**Work to be completed:**
Starting with the first line of the data that follows, transcribe every line verbatim until the line containing "Task: Click the back arrow icon" has been transcribed.

(Given information)

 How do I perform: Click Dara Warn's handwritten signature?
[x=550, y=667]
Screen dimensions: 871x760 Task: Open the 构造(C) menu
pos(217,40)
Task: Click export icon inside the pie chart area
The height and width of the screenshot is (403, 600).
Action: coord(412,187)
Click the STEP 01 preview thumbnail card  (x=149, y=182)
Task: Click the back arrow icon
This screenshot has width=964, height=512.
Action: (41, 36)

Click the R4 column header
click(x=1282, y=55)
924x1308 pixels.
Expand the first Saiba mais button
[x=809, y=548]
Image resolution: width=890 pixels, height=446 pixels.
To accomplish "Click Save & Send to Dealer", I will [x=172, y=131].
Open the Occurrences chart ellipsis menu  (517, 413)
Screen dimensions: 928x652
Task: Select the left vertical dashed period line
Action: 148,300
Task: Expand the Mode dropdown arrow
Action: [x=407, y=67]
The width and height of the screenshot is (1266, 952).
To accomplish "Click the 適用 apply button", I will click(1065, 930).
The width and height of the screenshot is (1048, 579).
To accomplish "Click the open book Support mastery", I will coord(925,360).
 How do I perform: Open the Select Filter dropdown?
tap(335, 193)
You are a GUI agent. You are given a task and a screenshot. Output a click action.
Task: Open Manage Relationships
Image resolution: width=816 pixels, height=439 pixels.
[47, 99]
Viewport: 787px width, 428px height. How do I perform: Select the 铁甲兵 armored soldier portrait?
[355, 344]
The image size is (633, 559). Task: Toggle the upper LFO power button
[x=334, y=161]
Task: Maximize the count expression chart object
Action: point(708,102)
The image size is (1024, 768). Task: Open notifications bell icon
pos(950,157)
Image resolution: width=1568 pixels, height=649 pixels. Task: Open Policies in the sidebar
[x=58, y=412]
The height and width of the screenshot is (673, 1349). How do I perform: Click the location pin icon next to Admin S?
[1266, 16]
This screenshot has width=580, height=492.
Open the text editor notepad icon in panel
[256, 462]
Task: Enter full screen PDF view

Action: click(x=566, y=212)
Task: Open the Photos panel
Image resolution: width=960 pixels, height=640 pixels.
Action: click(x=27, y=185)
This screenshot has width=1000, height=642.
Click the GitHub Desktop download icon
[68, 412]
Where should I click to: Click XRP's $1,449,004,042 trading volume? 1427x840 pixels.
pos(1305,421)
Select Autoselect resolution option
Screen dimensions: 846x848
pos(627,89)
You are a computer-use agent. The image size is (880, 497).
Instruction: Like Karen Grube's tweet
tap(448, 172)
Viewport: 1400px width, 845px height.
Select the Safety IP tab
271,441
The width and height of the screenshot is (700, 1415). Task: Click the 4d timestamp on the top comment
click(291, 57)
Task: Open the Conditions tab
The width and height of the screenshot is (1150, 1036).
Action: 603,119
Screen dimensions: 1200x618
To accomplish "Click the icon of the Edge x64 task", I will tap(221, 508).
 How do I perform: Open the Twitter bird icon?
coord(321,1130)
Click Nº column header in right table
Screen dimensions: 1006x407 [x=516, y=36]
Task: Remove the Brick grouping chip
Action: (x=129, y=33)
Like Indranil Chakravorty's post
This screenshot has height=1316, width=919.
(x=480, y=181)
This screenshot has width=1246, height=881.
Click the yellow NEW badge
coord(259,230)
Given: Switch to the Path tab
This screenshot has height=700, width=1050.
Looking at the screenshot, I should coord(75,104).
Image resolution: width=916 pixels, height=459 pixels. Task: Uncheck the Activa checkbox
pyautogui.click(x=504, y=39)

(End Given information)

**Answer to this problem:**
 How do I perform: Click Dara Warn's handwritten signature?
[x=550, y=667]
Screen dimensions: 871x760 Task: Open the 构造(C) menu
pos(217,40)
Task: Click export icon inside the pie chart area
The height and width of the screenshot is (403, 600).
Action: coord(412,187)
Click the STEP 01 preview thumbnail card  (x=149, y=182)
Task: Click the back arrow icon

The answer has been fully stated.